To get the flag, start the exercise and use cURL to download the file from /download.php.
3. REQUESTS AND RESPONSES
HTTP requests come from the client (e.g., browser or cURL), while responses are served by the server. Requests include methods, URLs, parameters, headers, and optional data.
What is the HTTP method used while intercepting the request?
4. HTTP HEADERS
Send a GET request and inspect the response headers to determine the version of Apache running.
5. GET
Browsers use GET requests by default. The module shows how to inspect these requests using browser devtools.
Use browser devtools to inspect the request being sent, then use cURL to search for flag.
6. POST
POST requests carry parameters in the request body, making them useful for login and data submission.

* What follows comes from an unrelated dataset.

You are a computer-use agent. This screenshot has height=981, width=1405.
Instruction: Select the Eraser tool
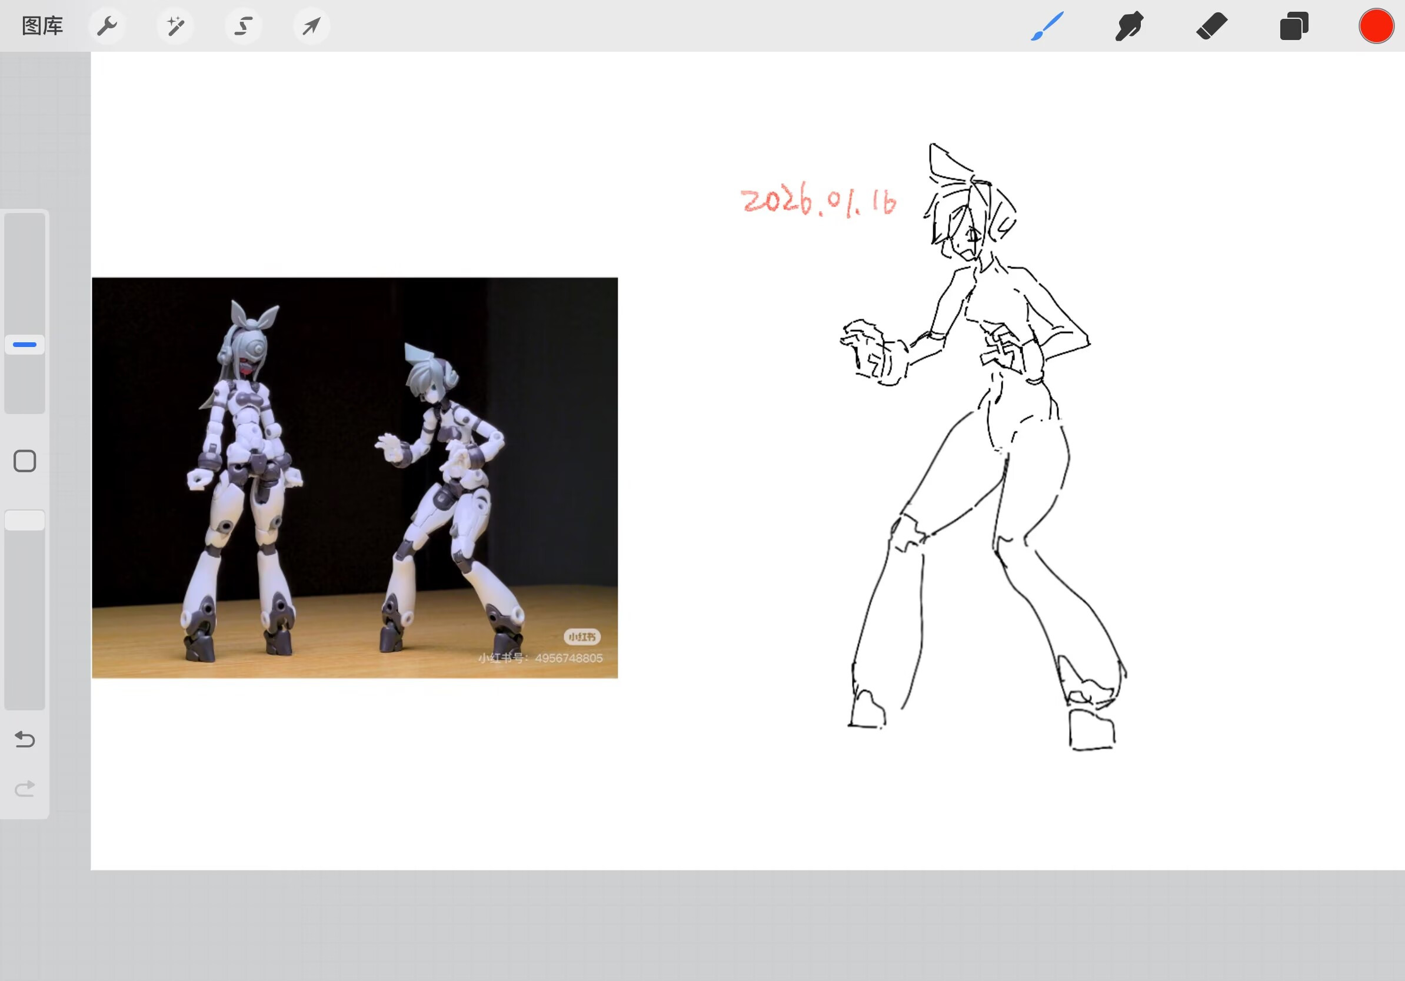click(x=1212, y=26)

Obtain a session cookie through login, then use cURL to POST JSON data to /search.php and find the flag.
7. CRUD API
Update a city’s name to flag, delete a city, then search for the city named flag to get the flag.
8. CONCLUSION
This was another great learning experience. It’s a unique kind of insight when you investigate the tools and protocols you use daily. These discoveries stay with you long after the module ends.